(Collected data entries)
──────

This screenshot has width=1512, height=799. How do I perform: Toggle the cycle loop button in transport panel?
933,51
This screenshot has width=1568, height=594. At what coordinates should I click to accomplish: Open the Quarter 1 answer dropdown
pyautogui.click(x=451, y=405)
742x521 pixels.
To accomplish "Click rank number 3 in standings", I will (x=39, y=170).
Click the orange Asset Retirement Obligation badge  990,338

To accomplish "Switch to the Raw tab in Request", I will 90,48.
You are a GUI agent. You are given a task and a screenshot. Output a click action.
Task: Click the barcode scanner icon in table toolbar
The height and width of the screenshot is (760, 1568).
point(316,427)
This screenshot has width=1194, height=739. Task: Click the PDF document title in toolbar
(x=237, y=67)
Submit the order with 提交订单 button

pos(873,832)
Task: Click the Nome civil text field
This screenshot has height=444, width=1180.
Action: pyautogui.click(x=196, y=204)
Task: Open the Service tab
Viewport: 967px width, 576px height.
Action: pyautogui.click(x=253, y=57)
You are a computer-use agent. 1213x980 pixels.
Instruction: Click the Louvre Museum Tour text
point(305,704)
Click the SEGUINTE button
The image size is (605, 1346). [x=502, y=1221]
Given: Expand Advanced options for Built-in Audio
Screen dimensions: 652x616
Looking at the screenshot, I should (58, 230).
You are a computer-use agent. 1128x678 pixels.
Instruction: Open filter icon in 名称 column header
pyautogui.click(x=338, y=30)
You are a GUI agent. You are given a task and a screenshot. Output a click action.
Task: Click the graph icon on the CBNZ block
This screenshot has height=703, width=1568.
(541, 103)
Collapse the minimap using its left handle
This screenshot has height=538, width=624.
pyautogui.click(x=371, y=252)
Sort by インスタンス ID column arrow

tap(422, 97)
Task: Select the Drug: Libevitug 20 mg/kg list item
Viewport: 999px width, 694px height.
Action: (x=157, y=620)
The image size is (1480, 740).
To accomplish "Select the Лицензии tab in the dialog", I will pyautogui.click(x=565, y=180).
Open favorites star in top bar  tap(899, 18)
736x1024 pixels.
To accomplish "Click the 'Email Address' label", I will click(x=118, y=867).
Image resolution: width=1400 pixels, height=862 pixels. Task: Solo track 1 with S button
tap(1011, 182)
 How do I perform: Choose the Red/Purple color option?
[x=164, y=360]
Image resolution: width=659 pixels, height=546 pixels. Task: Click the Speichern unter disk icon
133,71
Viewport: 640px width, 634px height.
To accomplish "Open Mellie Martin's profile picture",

──────

**DESCRIPTION OF THE TASK:** Nothing in the data above may be skipped; repeat it all exactly.

**TASK SOLUTION:**
This screenshot has width=1512, height=799. How do I perform: Toggle the cycle loop button in transport panel?
933,51
This screenshot has width=1568, height=594. At what coordinates should I click to accomplish: Open the Quarter 1 answer dropdown
pyautogui.click(x=451, y=405)
742x521 pixels.
To accomplish "Click rank number 3 in standings", I will (x=39, y=170).
Click the orange Asset Retirement Obligation badge  990,338

To accomplish "Switch to the Raw tab in Request", I will 90,48.
You are a GUI agent. You are given a task and a screenshot. Output a click action.
Task: Click the barcode scanner icon in table toolbar
The height and width of the screenshot is (760, 1568).
point(316,427)
This screenshot has width=1194, height=739. Task: Click the PDF document title in toolbar
(x=237, y=67)
Submit the order with 提交订单 button

pos(873,832)
Task: Click the Nome civil text field
This screenshot has height=444, width=1180.
Action: pyautogui.click(x=196, y=204)
Task: Open the Service tab
Viewport: 967px width, 576px height.
Action: pyautogui.click(x=253, y=57)
You are a computer-use agent. 1213x980 pixels.
Instruction: Click the Louvre Museum Tour text
point(305,704)
Click the SEGUINTE button
The image size is (605, 1346). [x=502, y=1221]
Given: Expand Advanced options for Built-in Audio
Screen dimensions: 652x616
Looking at the screenshot, I should (58, 230).
You are a computer-use agent. 1128x678 pixels.
Instruction: Open filter icon in 名称 column header
pyautogui.click(x=338, y=30)
You are a GUI agent. You are given a task and a screenshot. Output a click action.
Task: Click the graph icon on the CBNZ block
This screenshot has height=703, width=1568.
(541, 103)
Collapse the minimap using its left handle
This screenshot has height=538, width=624.
pyautogui.click(x=371, y=252)
Sort by インスタンス ID column arrow

tap(422, 97)
Task: Select the Drug: Libevitug 20 mg/kg list item
Viewport: 999px width, 694px height.
Action: (x=157, y=620)
The image size is (1480, 740).
To accomplish "Select the Лицензии tab in the dialog", I will pyautogui.click(x=565, y=180).
Open favorites star in top bar  tap(899, 18)
736x1024 pixels.
To accomplish "Click the 'Email Address' label", I will click(x=118, y=867).
Image resolution: width=1400 pixels, height=862 pixels. Task: Solo track 1 with S button
tap(1011, 182)
 How do I perform: Choose the Red/Purple color option?
[x=164, y=360]
Image resolution: width=659 pixels, height=546 pixels. Task: Click the Speichern unter disk icon
133,71
Viewport: 640px width, 634px height.
To accomplish "Open Mellie Martin's profile picture",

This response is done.